* Problem details *
Can you reproduce all of the data below word for word, keeping every line unchanged?

* Working data *
════════
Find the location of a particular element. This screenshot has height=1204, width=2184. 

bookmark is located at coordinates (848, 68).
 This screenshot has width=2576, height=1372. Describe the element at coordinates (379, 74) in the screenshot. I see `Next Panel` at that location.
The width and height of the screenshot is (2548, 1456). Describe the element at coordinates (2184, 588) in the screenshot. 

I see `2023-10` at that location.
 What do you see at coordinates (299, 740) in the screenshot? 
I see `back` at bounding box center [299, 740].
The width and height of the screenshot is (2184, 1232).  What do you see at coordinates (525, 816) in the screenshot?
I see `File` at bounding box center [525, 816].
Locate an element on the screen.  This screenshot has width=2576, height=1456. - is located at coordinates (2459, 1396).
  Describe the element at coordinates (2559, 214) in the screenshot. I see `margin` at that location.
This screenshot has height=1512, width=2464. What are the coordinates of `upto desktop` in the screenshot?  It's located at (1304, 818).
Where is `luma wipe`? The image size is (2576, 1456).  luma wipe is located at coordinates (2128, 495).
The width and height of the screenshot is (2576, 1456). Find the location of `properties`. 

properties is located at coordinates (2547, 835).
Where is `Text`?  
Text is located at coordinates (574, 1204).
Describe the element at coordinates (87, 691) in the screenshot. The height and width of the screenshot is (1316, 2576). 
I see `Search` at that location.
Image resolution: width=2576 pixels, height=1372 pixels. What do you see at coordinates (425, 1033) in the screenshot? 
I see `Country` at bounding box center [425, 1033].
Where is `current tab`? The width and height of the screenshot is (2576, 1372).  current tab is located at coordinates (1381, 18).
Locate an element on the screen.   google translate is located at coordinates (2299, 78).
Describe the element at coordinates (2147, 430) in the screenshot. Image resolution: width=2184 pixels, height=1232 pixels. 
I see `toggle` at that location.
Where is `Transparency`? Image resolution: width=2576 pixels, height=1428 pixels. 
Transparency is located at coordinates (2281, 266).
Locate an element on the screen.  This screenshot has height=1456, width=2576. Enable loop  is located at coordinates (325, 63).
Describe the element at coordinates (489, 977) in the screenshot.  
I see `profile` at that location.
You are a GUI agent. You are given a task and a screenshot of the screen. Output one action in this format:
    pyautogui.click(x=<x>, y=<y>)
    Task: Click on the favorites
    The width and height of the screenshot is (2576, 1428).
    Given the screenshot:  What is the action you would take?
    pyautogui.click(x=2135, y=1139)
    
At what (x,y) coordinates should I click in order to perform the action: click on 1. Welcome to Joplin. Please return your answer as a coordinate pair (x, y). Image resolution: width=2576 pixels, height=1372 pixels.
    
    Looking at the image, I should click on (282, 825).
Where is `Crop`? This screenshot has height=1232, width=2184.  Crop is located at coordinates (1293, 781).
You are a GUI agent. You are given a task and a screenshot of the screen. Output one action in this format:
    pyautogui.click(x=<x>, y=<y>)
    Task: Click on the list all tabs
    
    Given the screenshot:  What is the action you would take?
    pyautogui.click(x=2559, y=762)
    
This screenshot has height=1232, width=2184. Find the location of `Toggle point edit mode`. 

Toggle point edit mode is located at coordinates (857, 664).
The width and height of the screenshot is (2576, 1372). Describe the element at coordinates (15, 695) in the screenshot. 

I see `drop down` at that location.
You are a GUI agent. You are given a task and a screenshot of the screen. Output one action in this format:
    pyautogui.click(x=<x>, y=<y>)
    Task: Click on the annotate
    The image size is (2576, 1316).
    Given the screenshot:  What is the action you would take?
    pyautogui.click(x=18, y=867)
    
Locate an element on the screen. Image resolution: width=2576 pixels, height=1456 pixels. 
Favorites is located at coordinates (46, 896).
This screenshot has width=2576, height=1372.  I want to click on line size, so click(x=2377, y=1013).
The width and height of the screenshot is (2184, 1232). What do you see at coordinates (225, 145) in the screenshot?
════════
* Problem solution *
Find the location of a particular element. This screenshot has height=1204, width=2184. 

bookmark is located at coordinates (848, 68).
 This screenshot has width=2576, height=1372. Describe the element at coordinates (379, 74) in the screenshot. I see `Next Panel` at that location.
The width and height of the screenshot is (2548, 1456). Describe the element at coordinates (2184, 588) in the screenshot. 

I see `2023-10` at that location.
 What do you see at coordinates (299, 740) in the screenshot? 
I see `back` at bounding box center [299, 740].
The width and height of the screenshot is (2184, 1232).  What do you see at coordinates (525, 816) in the screenshot?
I see `File` at bounding box center [525, 816].
Locate an element on the screen.  This screenshot has width=2576, height=1456. - is located at coordinates (2459, 1396).
  Describe the element at coordinates (2559, 214) in the screenshot. I see `margin` at that location.
This screenshot has height=1512, width=2464. What are the coordinates of `upto desktop` in the screenshot?  It's located at (1304, 818).
Where is `luma wipe`? The image size is (2576, 1456).  luma wipe is located at coordinates (2128, 495).
The width and height of the screenshot is (2576, 1456). Find the location of `properties`. 

properties is located at coordinates (2547, 835).
Where is `Text`?  
Text is located at coordinates (574, 1204).
Describe the element at coordinates (87, 691) in the screenshot. The height and width of the screenshot is (1316, 2576). 
I see `Search` at that location.
Image resolution: width=2576 pixels, height=1372 pixels. What do you see at coordinates (425, 1033) in the screenshot? 
I see `Country` at bounding box center [425, 1033].
Where is `current tab`? The width and height of the screenshot is (2576, 1372).  current tab is located at coordinates (1381, 18).
Locate an element on the screen.   google translate is located at coordinates (2299, 78).
Describe the element at coordinates (2147, 430) in the screenshot. Image resolution: width=2184 pixels, height=1232 pixels. 
I see `toggle` at that location.
Where is `Transparency`? Image resolution: width=2576 pixels, height=1428 pixels. 
Transparency is located at coordinates (2281, 266).
Locate an element on the screen.  This screenshot has height=1456, width=2576. Enable loop  is located at coordinates (325, 63).
Describe the element at coordinates (489, 977) in the screenshot.  
I see `profile` at that location.
You are a GUI agent. You are given a task and a screenshot of the screen. Output one action in this format:
    pyautogui.click(x=<x>, y=<y>)
    Task: Click on the favorites
    The width and height of the screenshot is (2576, 1428).
    Given the screenshot:  What is the action you would take?
    pyautogui.click(x=2135, y=1139)
    
At what (x,y) coordinates should I click in order to perform the action: click on 1. Welcome to Joplin. Please return your answer as a coordinate pair (x, y). Image resolution: width=2576 pixels, height=1372 pixels.
    
    Looking at the image, I should click on (282, 825).
Where is `Crop`? This screenshot has height=1232, width=2184.  Crop is located at coordinates (1293, 781).
You are a GUI agent. You are given a task and a screenshot of the screen. Output one action in this format:
    pyautogui.click(x=<x>, y=<y>)
    Task: Click on the list all tabs
    
    Given the screenshot:  What is the action you would take?
    pyautogui.click(x=2559, y=762)
    
This screenshot has height=1232, width=2184. Find the location of `Toggle point edit mode`. 

Toggle point edit mode is located at coordinates (857, 664).
The width and height of the screenshot is (2576, 1372). Describe the element at coordinates (15, 695) in the screenshot. 

I see `drop down` at that location.
You are a GUI agent. You are given a task and a screenshot of the screen. Output one action in this format:
    pyautogui.click(x=<x>, y=<y>)
    Task: Click on the annotate
    The image size is (2576, 1316).
    Given the screenshot:  What is the action you would take?
    pyautogui.click(x=18, y=867)
    
Locate an element on the screen. Image resolution: width=2576 pixels, height=1456 pixels. 
Favorites is located at coordinates (46, 896).
This screenshot has width=2576, height=1372.  I want to click on line size, so click(x=2377, y=1013).
The width and height of the screenshot is (2184, 1232). What do you see at coordinates (225, 145) in the screenshot?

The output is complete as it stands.